• WHAT IS REQUIRED: Return the material word for word, from the line with "Identify the location" through the end of the material, leaving the pictures out.

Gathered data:
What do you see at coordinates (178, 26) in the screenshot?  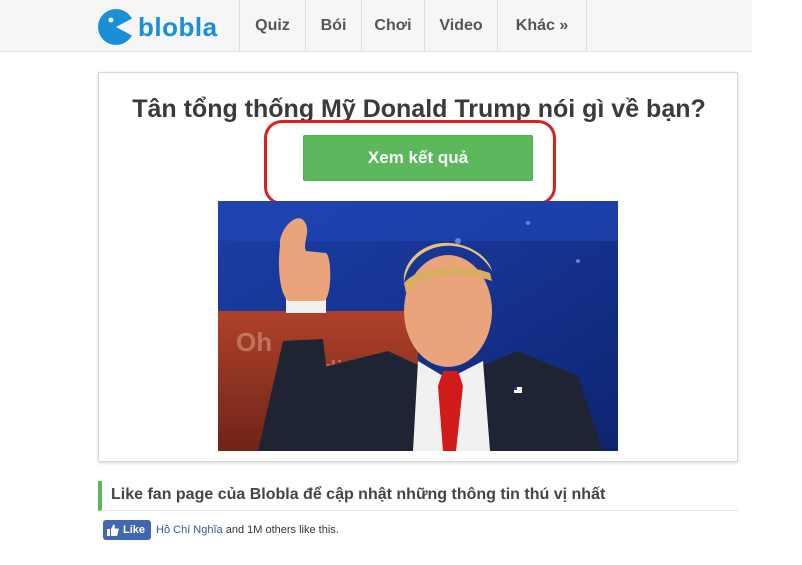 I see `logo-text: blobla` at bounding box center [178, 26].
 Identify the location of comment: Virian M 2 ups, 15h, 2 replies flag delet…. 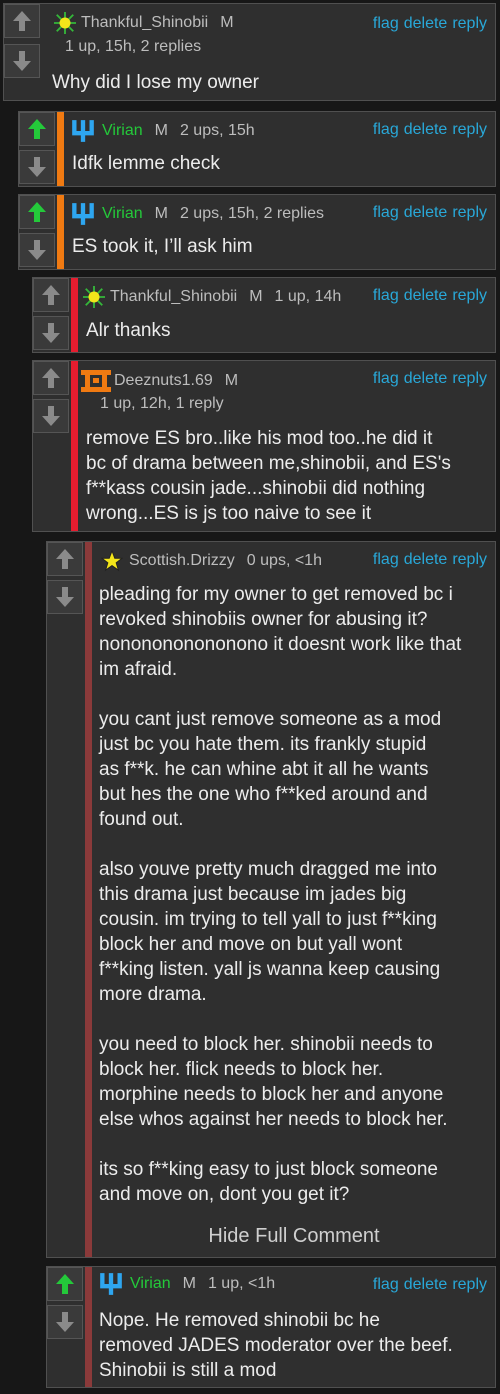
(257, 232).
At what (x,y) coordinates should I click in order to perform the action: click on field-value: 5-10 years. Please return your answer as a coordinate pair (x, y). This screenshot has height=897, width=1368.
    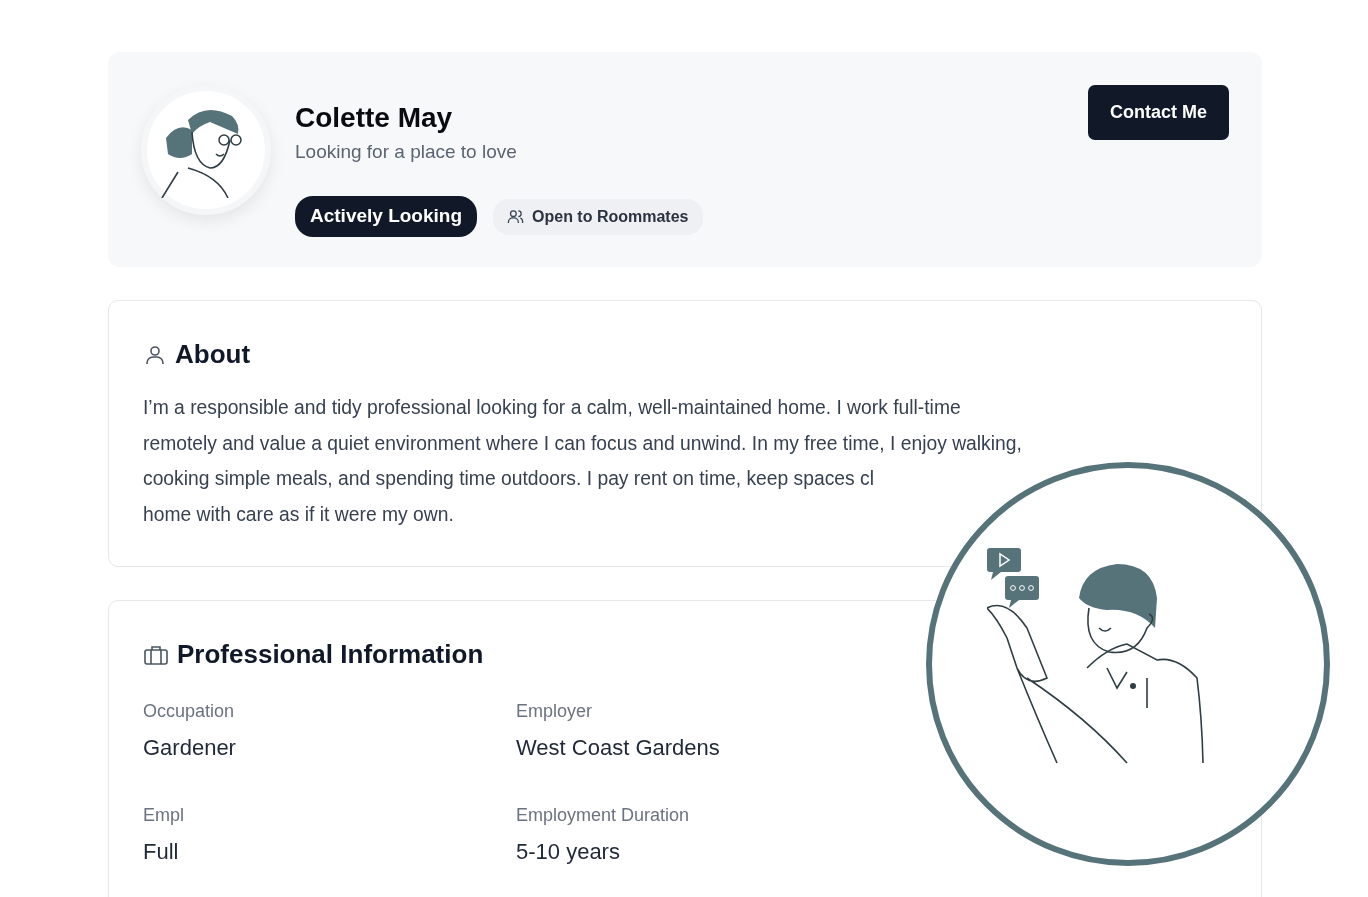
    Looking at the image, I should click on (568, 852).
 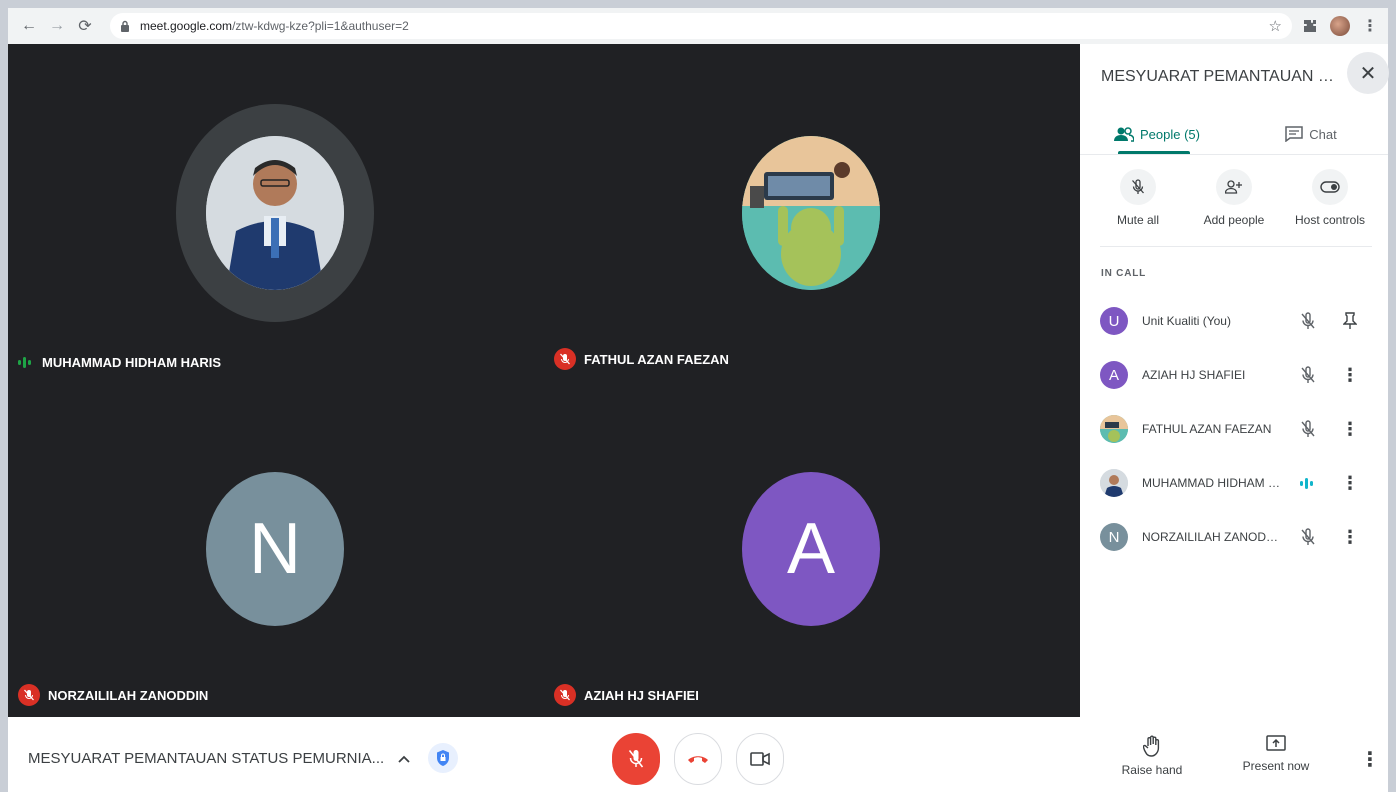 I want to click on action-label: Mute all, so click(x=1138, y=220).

• OUTPUT FOR THIS TASK:
 Identify the location of comment: Virian M 2 ups, 15h, 2 replies flag delet…. 
(257, 232).
At what (x,y) coordinates should I click in order to perform the action: click on field-value: 5-10 years. Please return your answer as a coordinate pair (x, y). This screenshot has height=897, width=1368.
    Looking at the image, I should click on (568, 852).
  I want to click on action-label: Mute all, so click(x=1138, y=220).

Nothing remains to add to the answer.